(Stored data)
================================

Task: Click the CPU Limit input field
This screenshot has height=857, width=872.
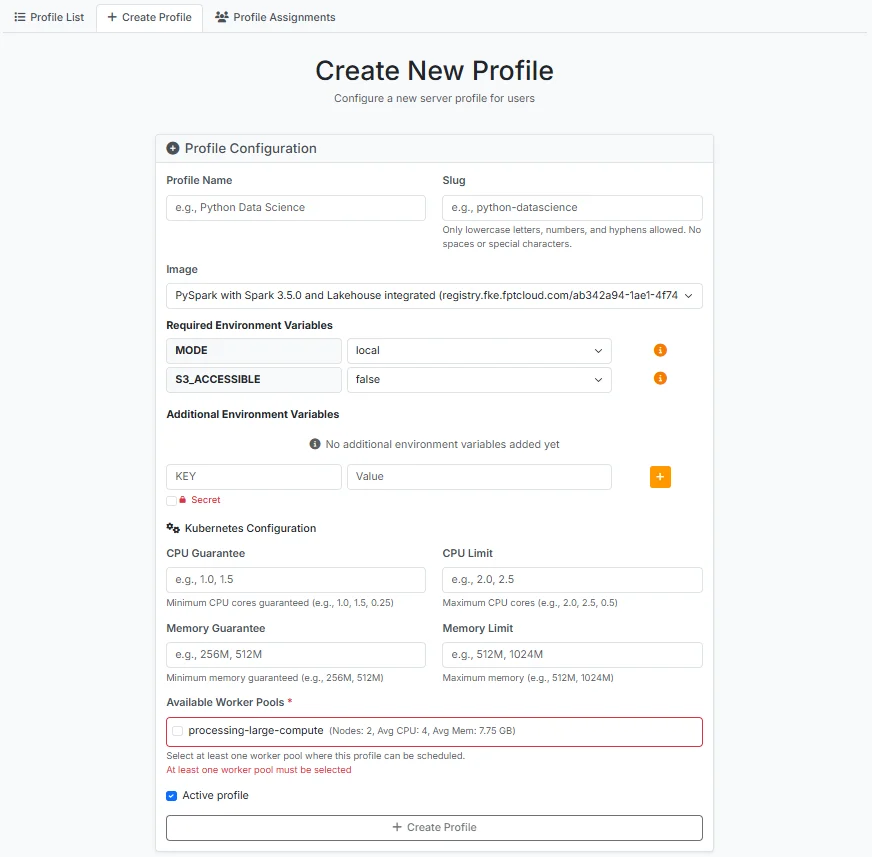Action: [572, 580]
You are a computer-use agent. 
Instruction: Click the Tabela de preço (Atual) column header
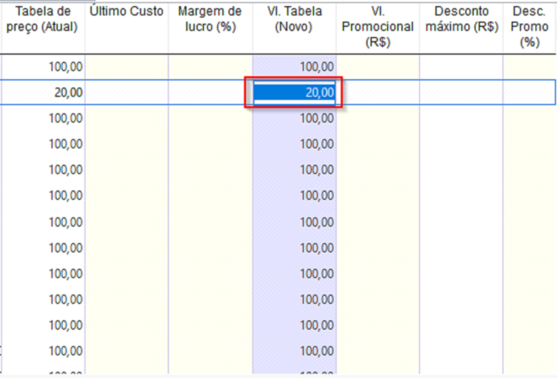[42, 28]
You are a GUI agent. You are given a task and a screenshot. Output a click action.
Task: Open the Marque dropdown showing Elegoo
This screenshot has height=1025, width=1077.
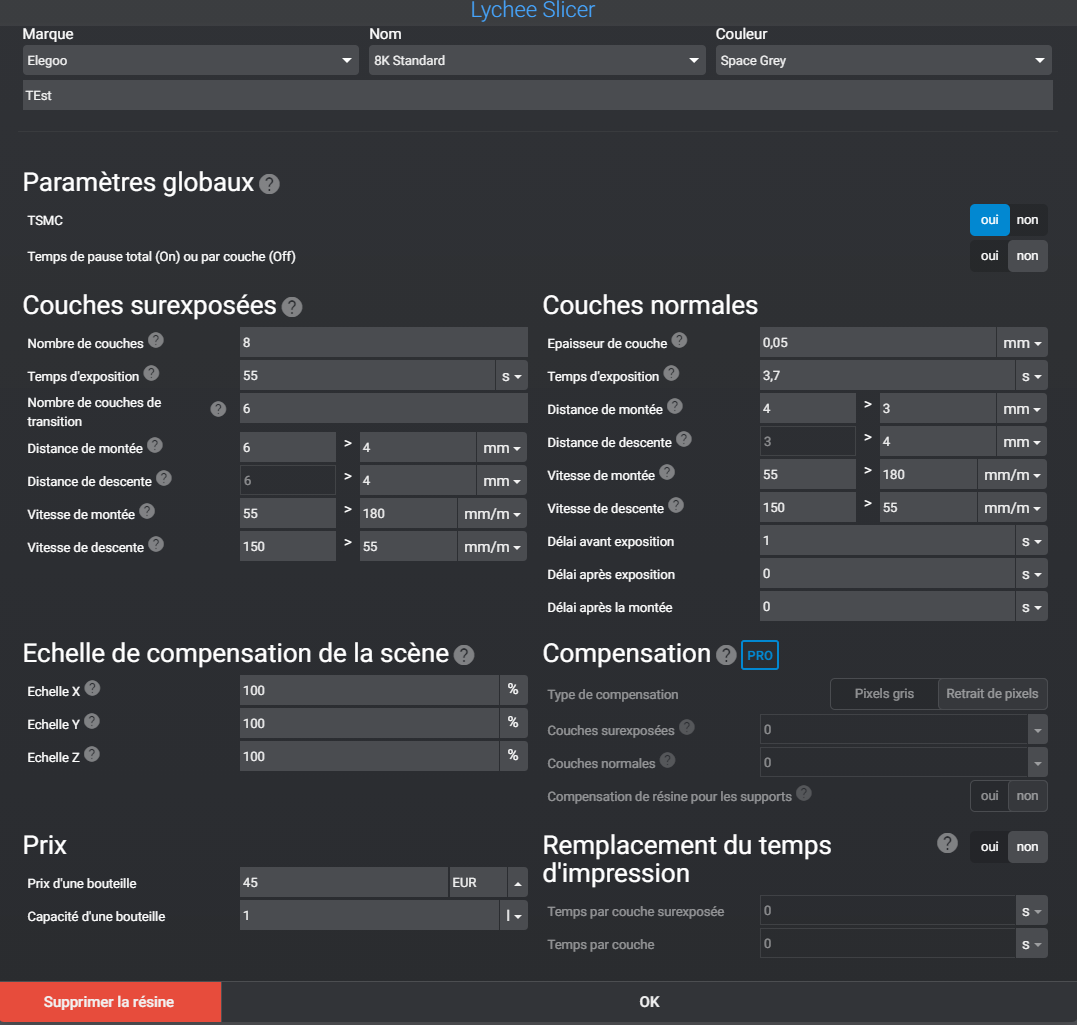(x=190, y=61)
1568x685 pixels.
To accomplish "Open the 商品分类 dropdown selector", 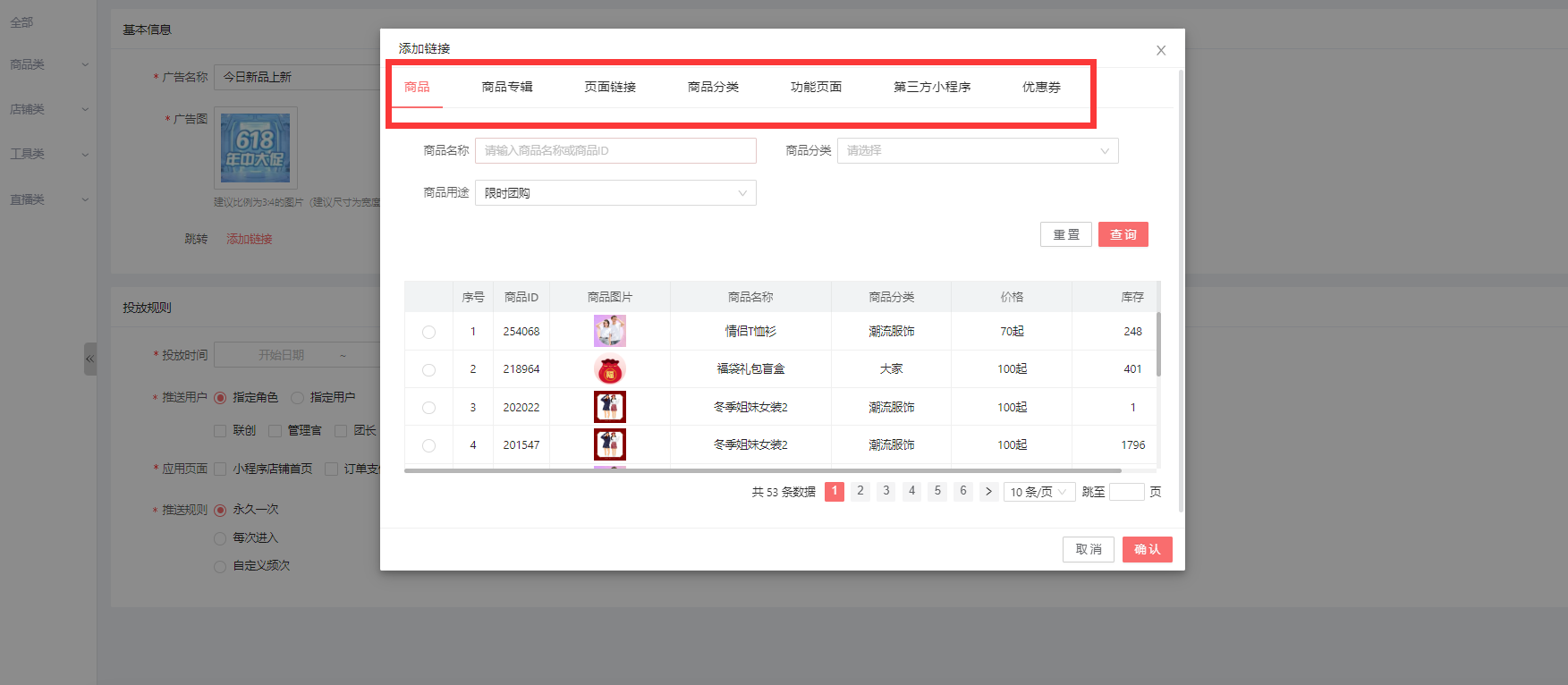I will click(x=977, y=150).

================================

▶ Task goal
Above are the records; report each line in them that includes the word "agent".

▶ Answer box
You are a computer-use agent. 
You are a GUI agent. You are given a task and a screenshot. Output a click action.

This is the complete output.